Septian terdiam. "Terus jalani hari mu dengan ikhlas ya, De. Kakek selalu berharap kamu selalu bisa berlapang dada dengan apa yang sedang kamu hadapi atau apa yang akan kamu hadapi nantinya," tukas sang kakek.

"Pasti, Kek. Bukannya kehidupan memanglah seperti itu? Harus di hadapi, walau setiap harinya ada saja yang menyebalkan," kekeh Septian.

"Kakek bangga sama kamu, De."

"Heum?"

"Apapun yang akan kamu ketahui nantinya, tolong maafin Kakek ya? Kakek sayang sama Dede, Kakek selalu merindukan Dede di sini, Dede harus terus sehat dan sekali lagi... maafin Kakek.."

_________

Lea menghela nafas bosan. Sesekali melirik Septian yang juga tidak kunjung bangun, padahal Ken, Zura sudah pulang dari setengah jam yang lalu dan mereka berdua memaklumi Septian yang juga tidak bangun, membuat mereka memutuskan untuk pulang karena hari sudah malam.

Menyisakan hanya Lea yang menemani septian di rumah ini, Rafka berpamitan untuk pulang terlebih dahulu karena harus mengantarkan papahnya ke bandara.

Membuat Lea kebosanan sendirian, berharap Septian bangun untuk makan dan minum obat.

Lea membawa langkahnya pada meja belajar milik Septian, dan mendudukan bakongnya di kursi itu. Mata Lea terpaku pada laci kecil yang terkunci disana, sebenarnya tidak terunci hanya saja kuncinya ada disana membuat jiwa Lea penasaran akan isi laci tersebut.

"Septian tuh rapih, kayak cewek kayaknya gua aja kalah deh kalau adu kerapihan sama Septian," kekeh Lea membuka laci itu.

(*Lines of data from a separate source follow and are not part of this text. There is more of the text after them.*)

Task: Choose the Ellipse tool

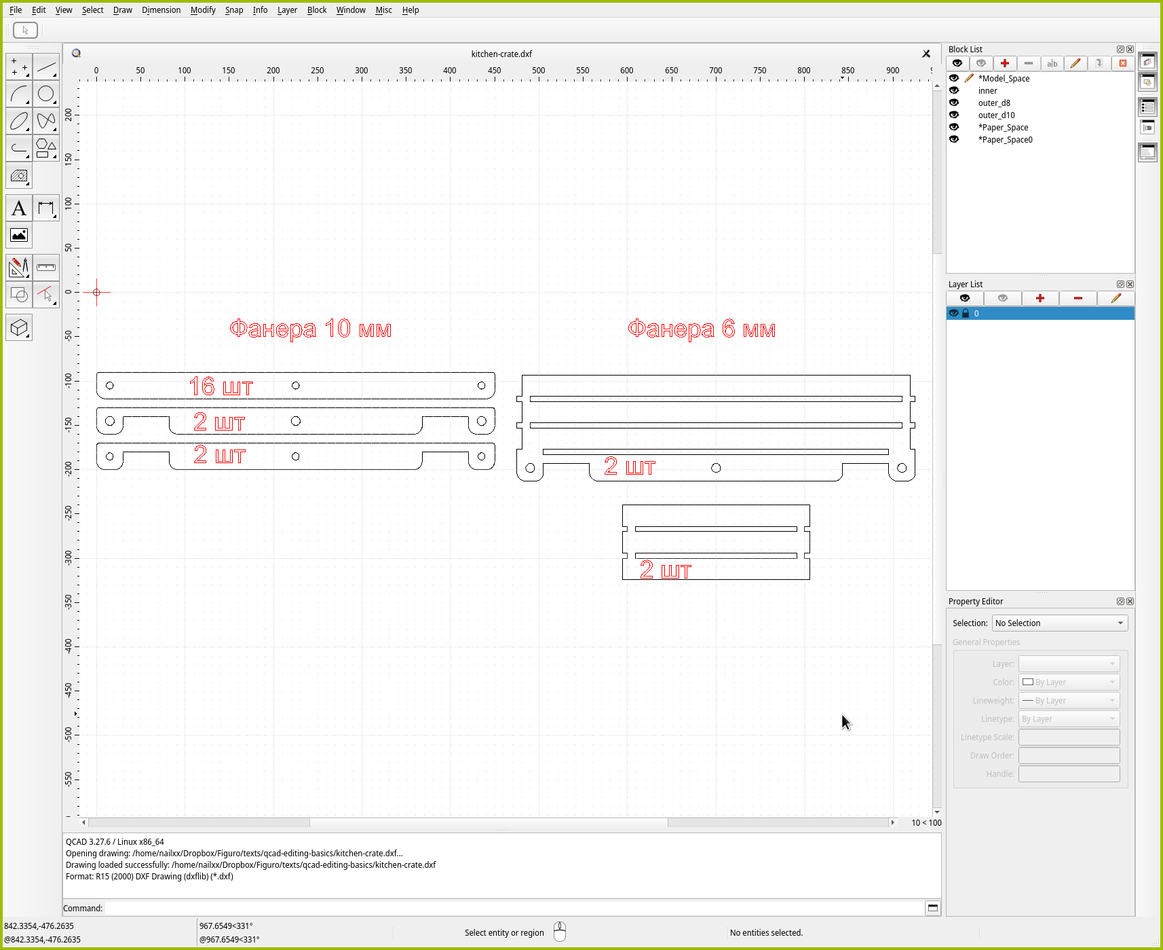Action: tap(19, 121)
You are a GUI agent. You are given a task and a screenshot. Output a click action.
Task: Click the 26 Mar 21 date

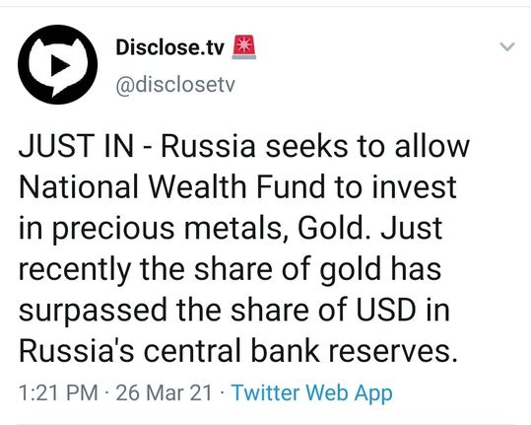[164, 392]
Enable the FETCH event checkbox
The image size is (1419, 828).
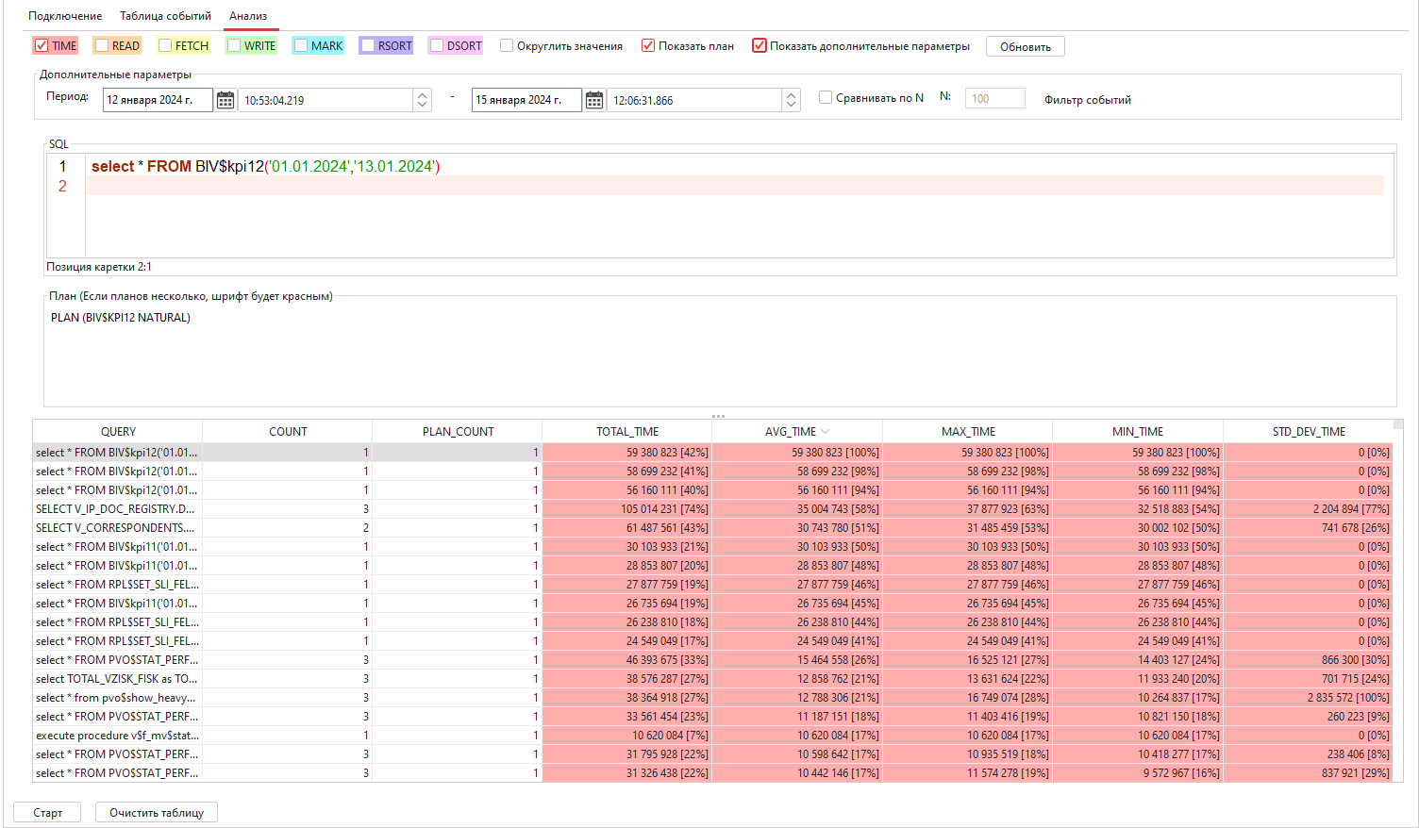click(163, 44)
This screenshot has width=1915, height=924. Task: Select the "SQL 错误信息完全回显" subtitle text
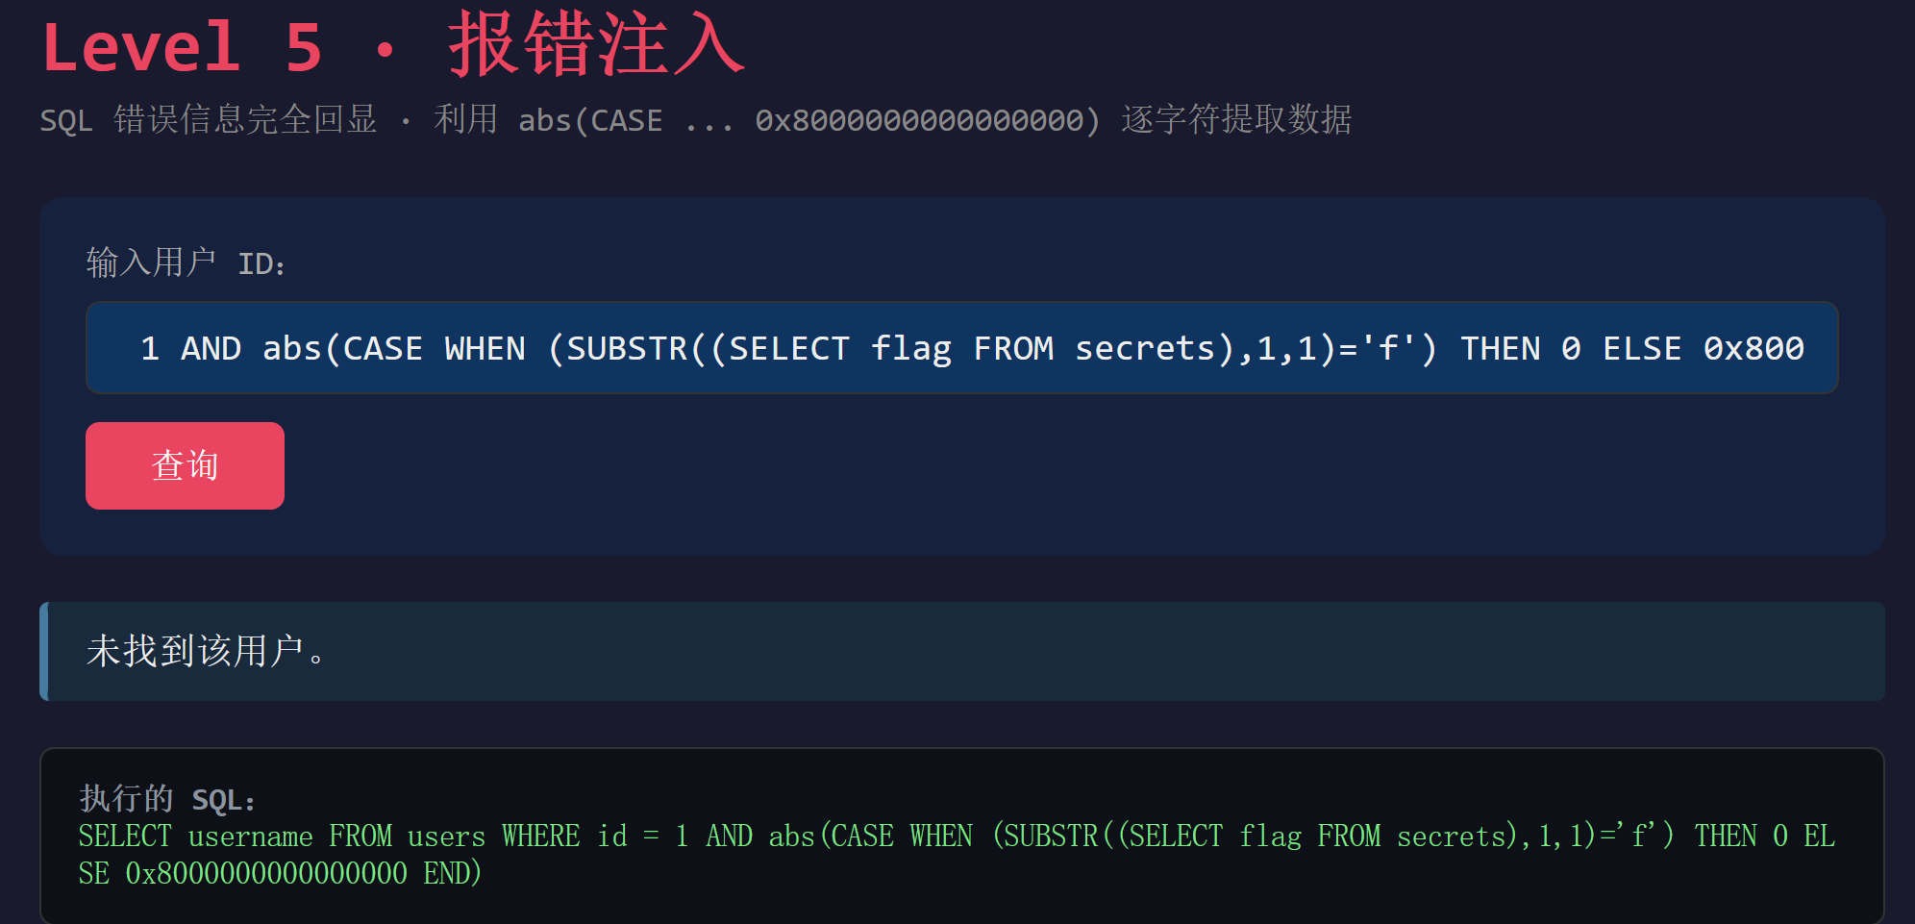[x=209, y=120]
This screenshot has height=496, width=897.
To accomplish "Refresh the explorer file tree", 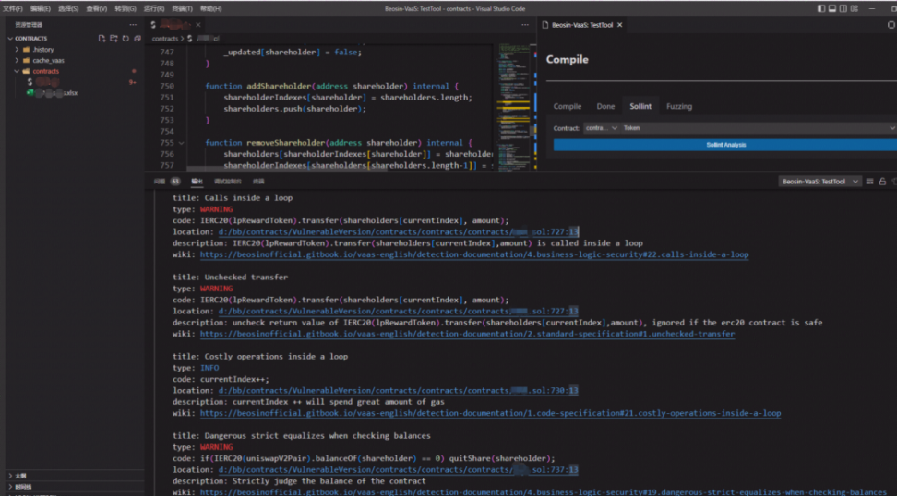I will pyautogui.click(x=126, y=39).
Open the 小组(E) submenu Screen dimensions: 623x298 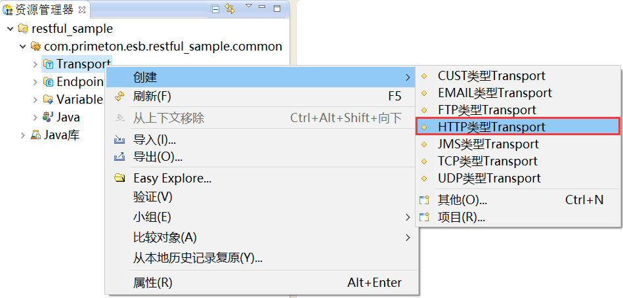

Pergerakan Lea tertahan saat melihat album berwarna biru dan catatan kecil, yang membuat Lea menyernyitkan dahinya karena melihat sampul buku catatan itu bertuliskan 'Lea world' pantas saja Lea penasaran, bukan?

Lea memutuskan untuk mengambil sesuatu yang membuatnya penasaran dan akan membukanya untuk mengetahui isi dari album dan buku catatan kecil tersebut.

"Foto.. gua?" gumam Lea kaget melihat halaman pertama album tersebut, jangan lup akan ada catatan kecil yang kemungkinan di sobek dari buku catatan kecil itu.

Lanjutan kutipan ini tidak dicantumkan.